== Dataset entries ==
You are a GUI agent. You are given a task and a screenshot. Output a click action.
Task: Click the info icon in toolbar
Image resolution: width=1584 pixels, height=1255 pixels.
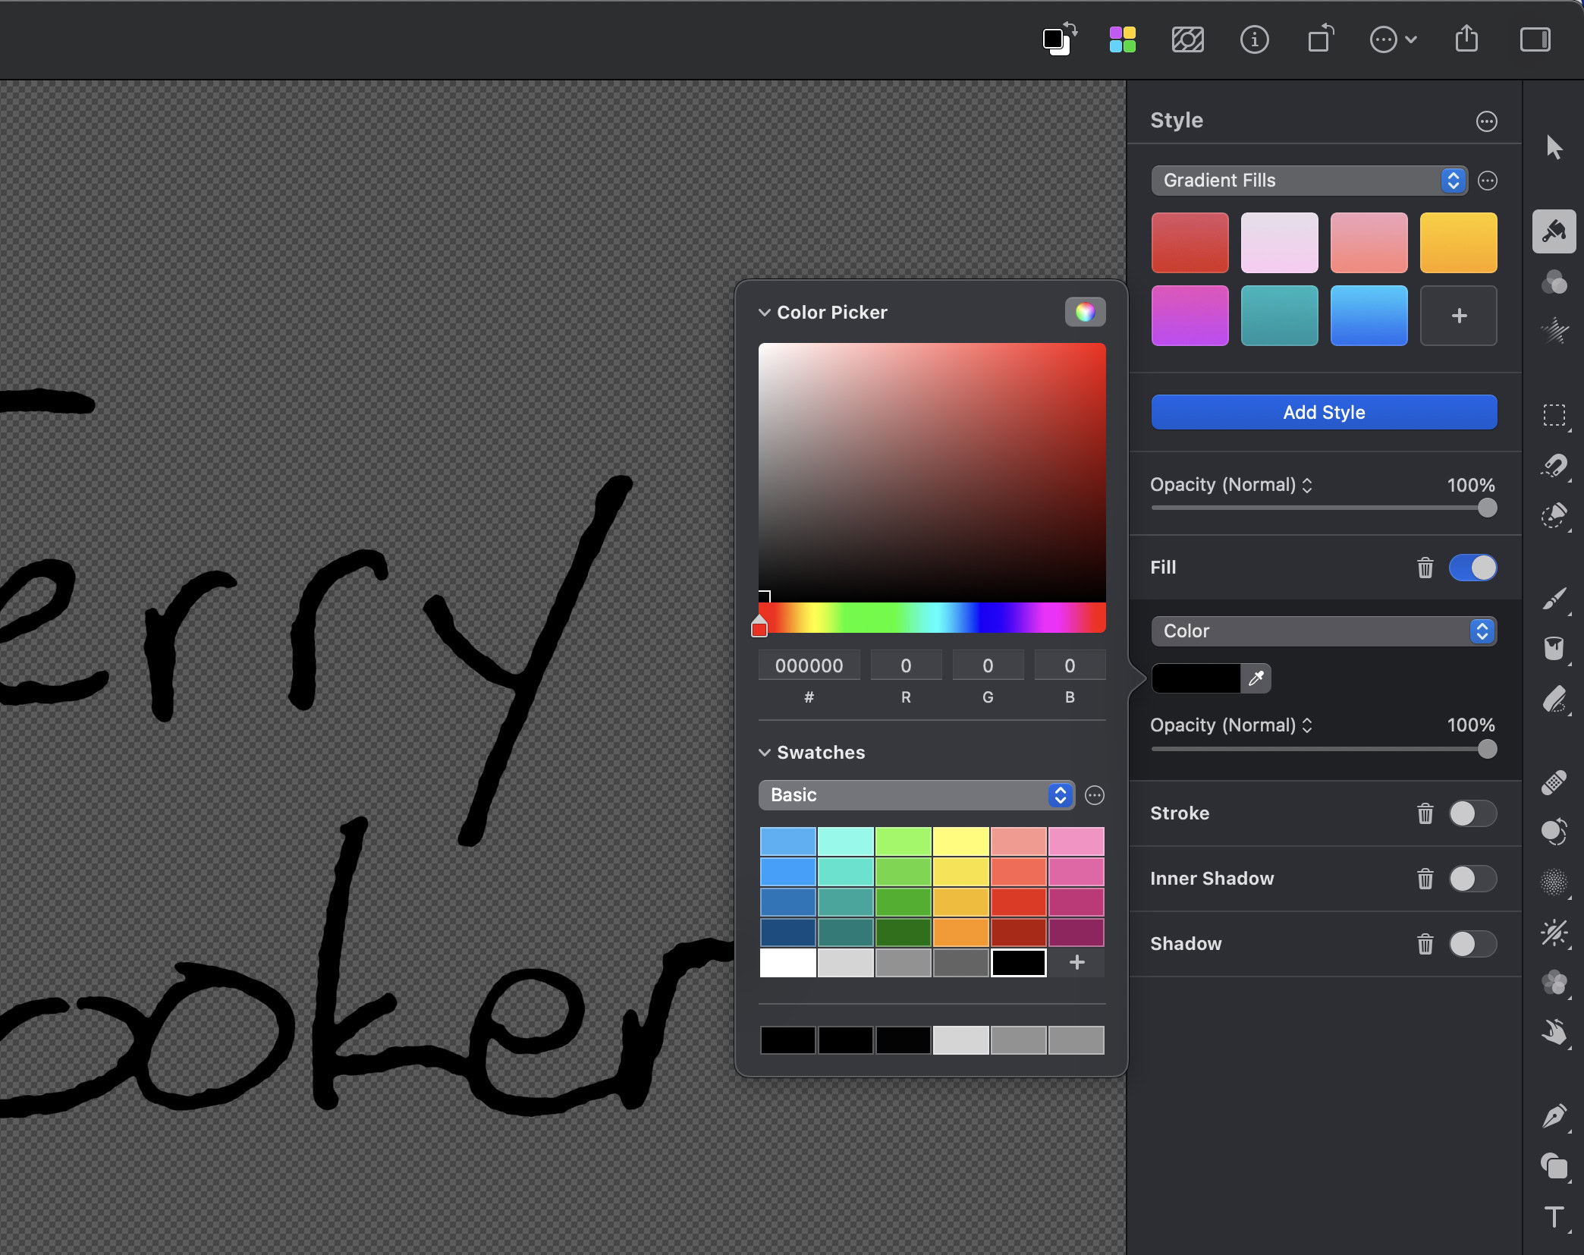point(1254,39)
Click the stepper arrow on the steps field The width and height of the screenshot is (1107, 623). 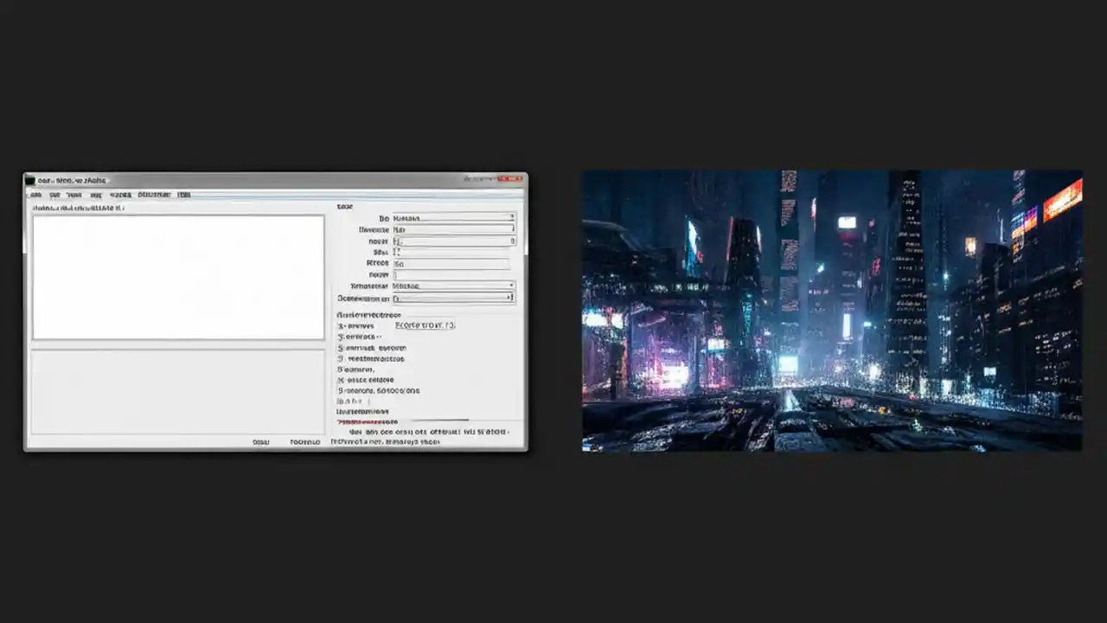[514, 241]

== Job ==
Render the records from the start through the line containing "point(1254,39)" as a two-column CSV with the columns instruction and coordinates, one row per record. Put the record's text and its answer each in a single quoted field, replace line breaks with spaces, and leave the pictures out.

== Solution to the exercise ==
instruction,coordinates
"You are a GUI agent. You are given a task and a screenshot. Output a click action. Task: Click the info icon in toolbar Image resolution: width=1584 pixels, height=1255 pixels.","point(1254,39)"